# Dataset excerpts
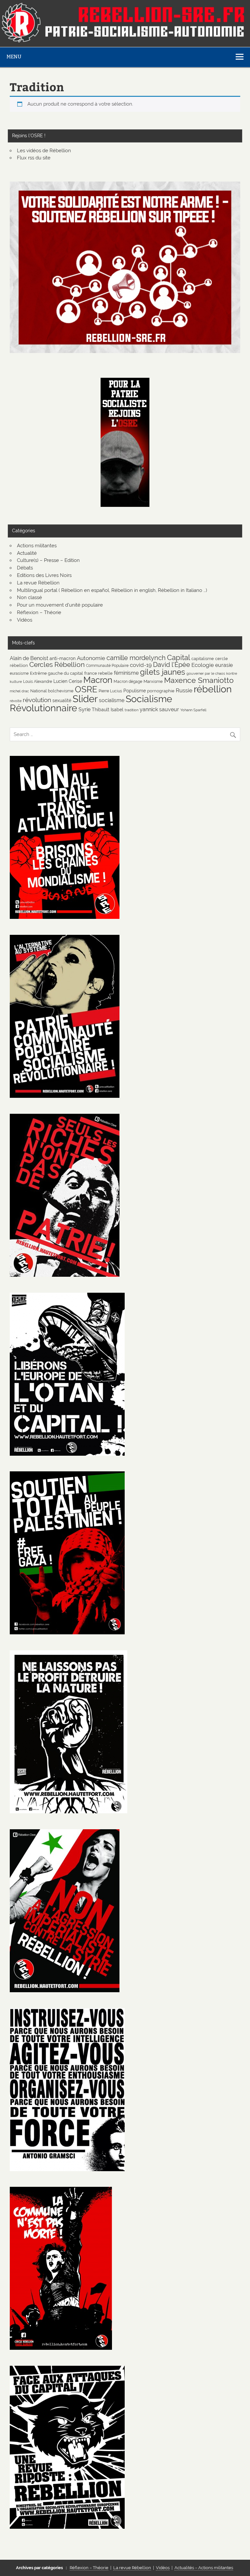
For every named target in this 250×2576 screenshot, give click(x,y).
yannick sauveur (159, 709)
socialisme (111, 700)
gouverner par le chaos (206, 673)
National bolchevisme (52, 690)
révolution (37, 699)
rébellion (213, 689)
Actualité (27, 553)
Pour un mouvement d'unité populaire (60, 605)
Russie (184, 690)
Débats (25, 568)
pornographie (160, 690)
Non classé (29, 597)
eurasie (224, 665)
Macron (97, 680)
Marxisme (153, 681)
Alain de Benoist (29, 658)
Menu (14, 56)
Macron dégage (128, 681)
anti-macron (62, 658)
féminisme (126, 673)
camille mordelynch (136, 658)
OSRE (86, 689)
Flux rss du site (33, 158)
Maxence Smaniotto (199, 680)
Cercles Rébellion (57, 664)
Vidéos (24, 620)
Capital (178, 657)
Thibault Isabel (107, 709)
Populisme (134, 690)
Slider (85, 698)
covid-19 (141, 665)
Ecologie (202, 665)
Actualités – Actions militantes (203, 2567)
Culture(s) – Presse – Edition (48, 560)
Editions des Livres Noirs (44, 575)
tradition (131, 710)
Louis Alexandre (37, 681)
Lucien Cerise (67, 681)
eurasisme (19, 673)
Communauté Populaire (107, 665)
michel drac (19, 691)
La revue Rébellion (38, 583)
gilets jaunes (162, 672)
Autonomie (91, 658)
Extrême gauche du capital (56, 673)
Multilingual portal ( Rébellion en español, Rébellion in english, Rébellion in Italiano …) (112, 590)
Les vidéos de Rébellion (44, 151)
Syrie (84, 709)
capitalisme (202, 658)
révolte (15, 701)
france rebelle (98, 673)
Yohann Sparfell (193, 710)
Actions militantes (37, 546)
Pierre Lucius (110, 690)
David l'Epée (171, 665)
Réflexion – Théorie (39, 612)
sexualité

# How to complete this task
The records above should be duplicated exactly, with none of their pictures kept.

# Your solution
For every named target in this 250×2576 screenshot, give click(x,y).
yannick sauveur (159, 709)
socialisme (111, 700)
gouverner par le chaos (206, 673)
National bolchevisme (52, 690)
révolution (37, 699)
rébellion (213, 689)
Actualité (27, 553)
Pour un mouvement d'unité populaire (60, 605)
Russie (184, 690)
Débats (25, 568)
pornographie (160, 690)
Non classé (29, 597)
eurasie (224, 665)
Macron (97, 680)
Marxisme (153, 681)
Alain de Benoist (29, 658)
Menu (14, 56)
Macron dégage (128, 681)
anti-macron (62, 658)
féminisme (126, 673)
camille mordelynch (136, 658)
OSRE (86, 689)
Flux rss du site (33, 158)
Maxence Smaniotto (199, 680)
Cercles Rébellion (57, 664)
Vidéos (24, 620)
Capital (178, 657)
Thibault Isabel (107, 709)
Populisme (134, 690)
Slider (85, 698)
covid-19 (141, 665)
Ecologie (202, 665)
Actualités – Actions militantes (203, 2567)
Culture(s) – Presse – Edition (48, 560)
Editions des Livres Noirs (44, 575)
tradition (131, 710)
Louis Alexandre (37, 681)
Lucien Cerise (67, 681)
eurasisme (19, 673)
Communauté Populaire (107, 665)
michel drac (19, 691)
La revue Rébellion (38, 583)
gilets jaunes (162, 672)
Autonomie (91, 658)
Extrême gauche du capital (56, 673)
Multilingual portal ( Rébellion en español, Rébellion in english, Rébellion in Italiano …) (112, 590)
Les vidéos de Rébellion (44, 151)
Syrie (84, 709)
capitalisme (202, 658)
révolte (15, 701)
france rebelle (98, 673)
Yohann Sparfell (193, 710)
Actions militantes (37, 546)
Pierre Lucius (110, 690)
David l'Epée (171, 665)
Réflexion – Théorie (39, 612)
sexualité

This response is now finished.